Paulo Sousa, adjunto de José Mota no AVS, considerou que eficácia definiu o rumo do encontro
No rescaldo à derrota em Arouca, na primeira jornada da Liga (3-1), Paulo Sousa, treinador-adjunto do AVS, falou aos jornalistas na conferência de imprensa, na noite deste sábado.
«Tivemos dificuldades na concretização. Não entrámos bem e, naqueles primeiros 20 minutos, o Arouca superiorizou-se, mas sem criar grandes situações. Acabou por fazer um golo sem situações de finalização. Até ao intervalo, a equipa que teve as melhores situações foi o AVS. O empate ao intervalo daria alguma estabilidade.»

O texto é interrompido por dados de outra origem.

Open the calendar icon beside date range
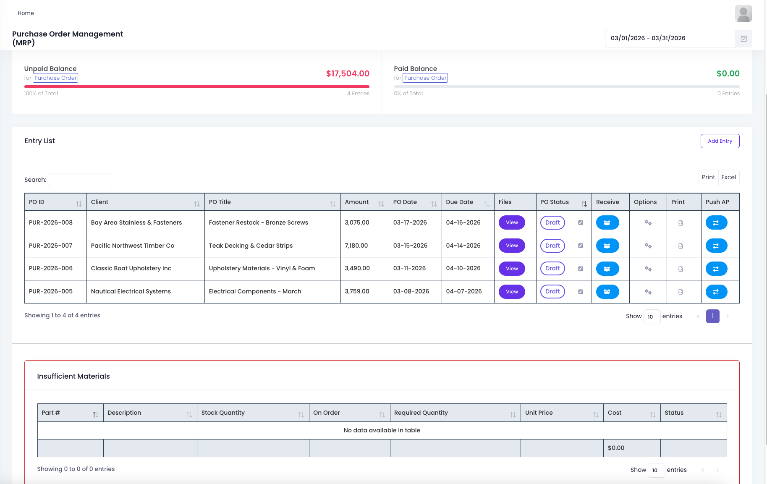The image size is (767, 484). [x=743, y=39]
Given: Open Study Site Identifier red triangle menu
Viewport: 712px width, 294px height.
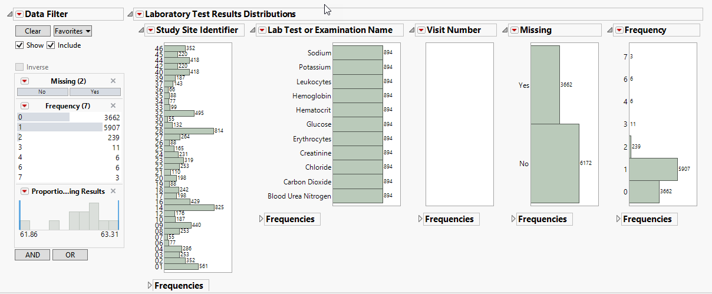Looking at the screenshot, I should tap(150, 30).
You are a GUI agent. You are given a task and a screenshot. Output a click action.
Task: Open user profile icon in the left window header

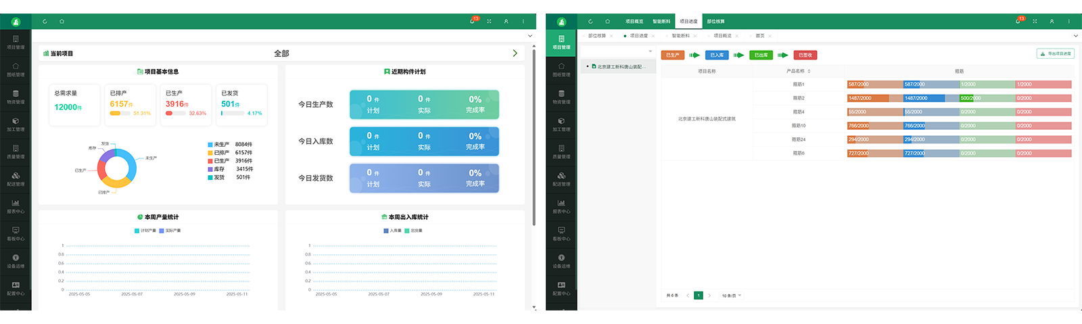pyautogui.click(x=506, y=21)
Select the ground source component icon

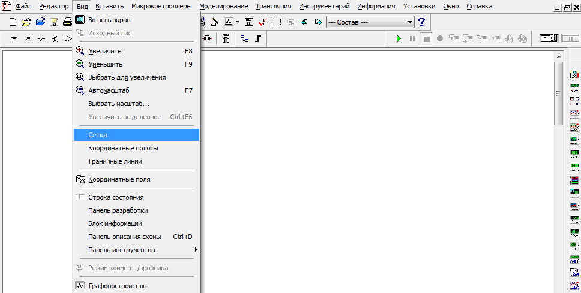14,38
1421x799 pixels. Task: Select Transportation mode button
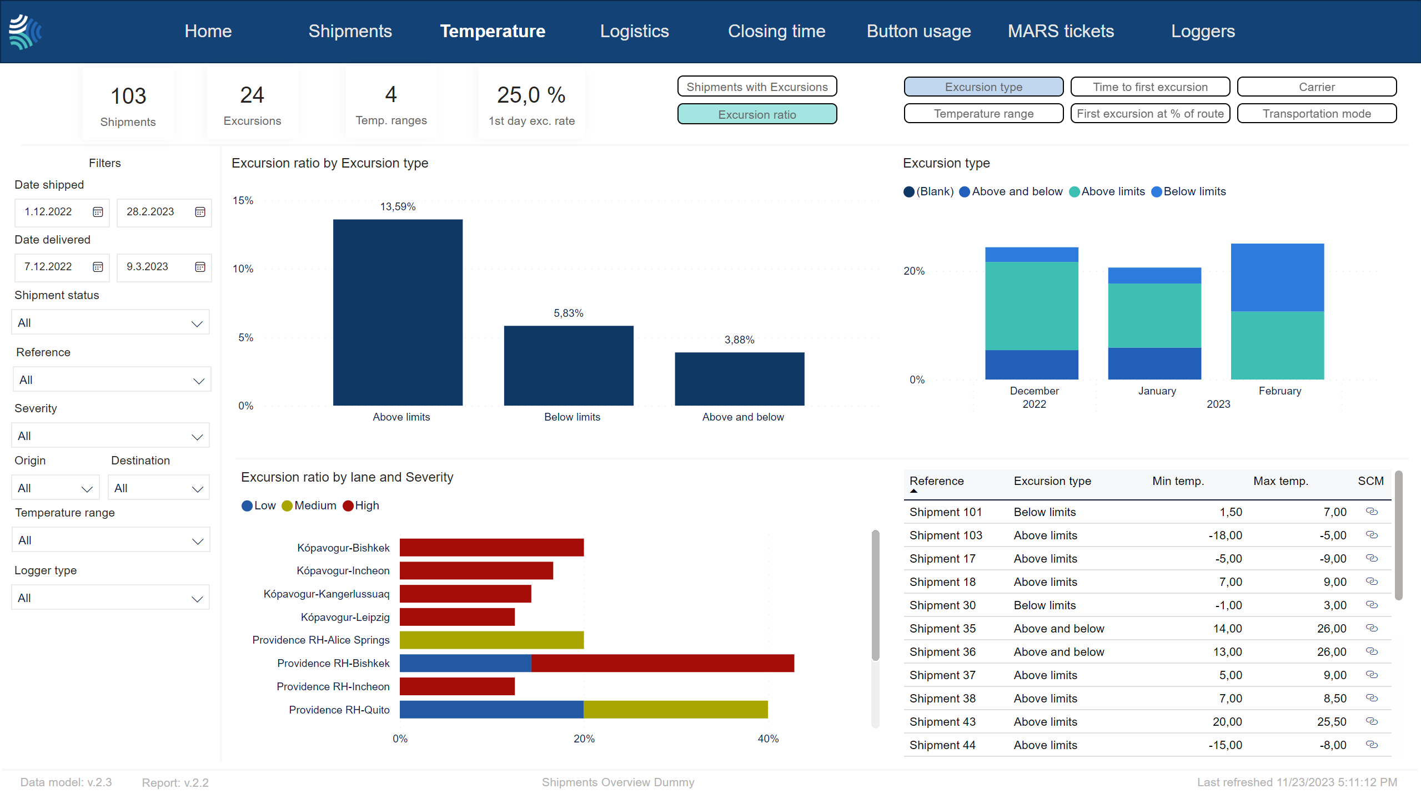[1317, 114]
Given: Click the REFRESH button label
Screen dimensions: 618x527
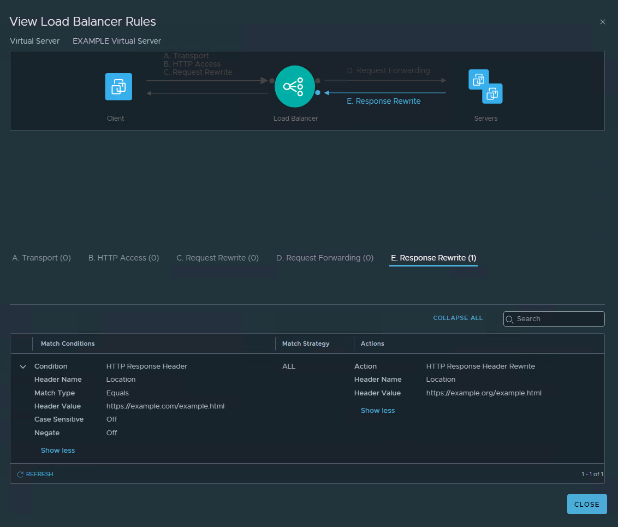Looking at the screenshot, I should 39,475.
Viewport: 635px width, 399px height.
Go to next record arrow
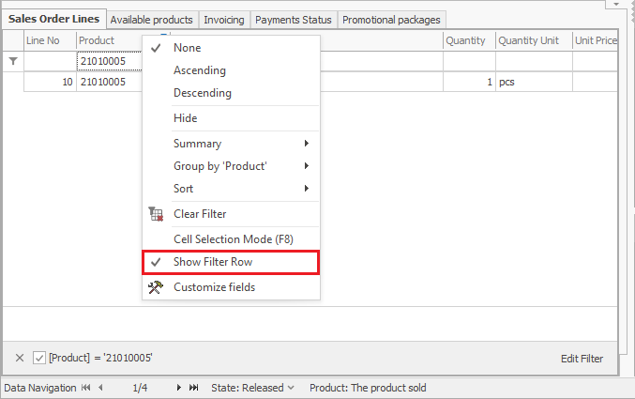[178, 388]
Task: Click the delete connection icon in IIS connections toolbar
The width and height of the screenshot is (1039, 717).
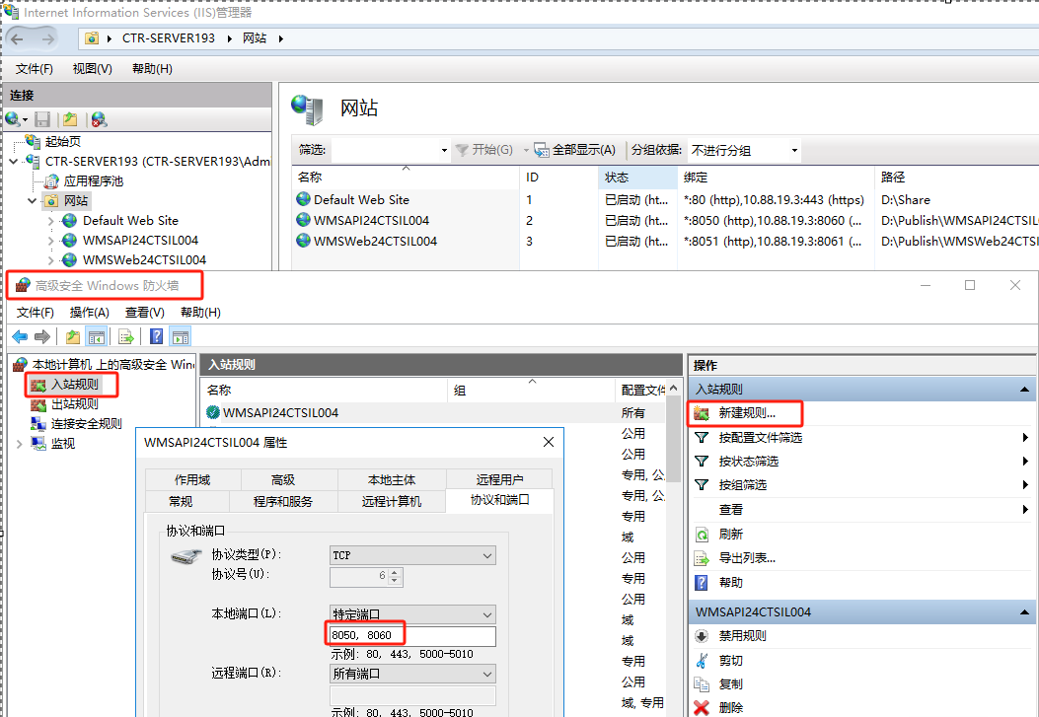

«Na segunda parte tentámos procurar o golo, ter mais bola, chegar a zonas de finalização e fomos surpreendidos. Em dez minutos, dois remates e o Arouca voltou a marcar, arrumando com o jogo. Ainda assim, conseguimos reagir. Não posso dizer que o Arouca não é um justo vencedor.»
«Temos jogadores novos, que ainda não conhecem bem o campeonato português. Estamos limitados, ainda a integrar jogadores. A equipa entrou receosa, com medo de chegar à frente. E toda a gente conhece as equipas do mister José Mota, gostam de pressionar na frente.»
[Edson Mucuana foi lateral direito, mesmo não o sendo de raiz] «Acreditamos que o Edson foi a nossa melhor opção. É lógico que esperamos que entrem reforços e mais valias.»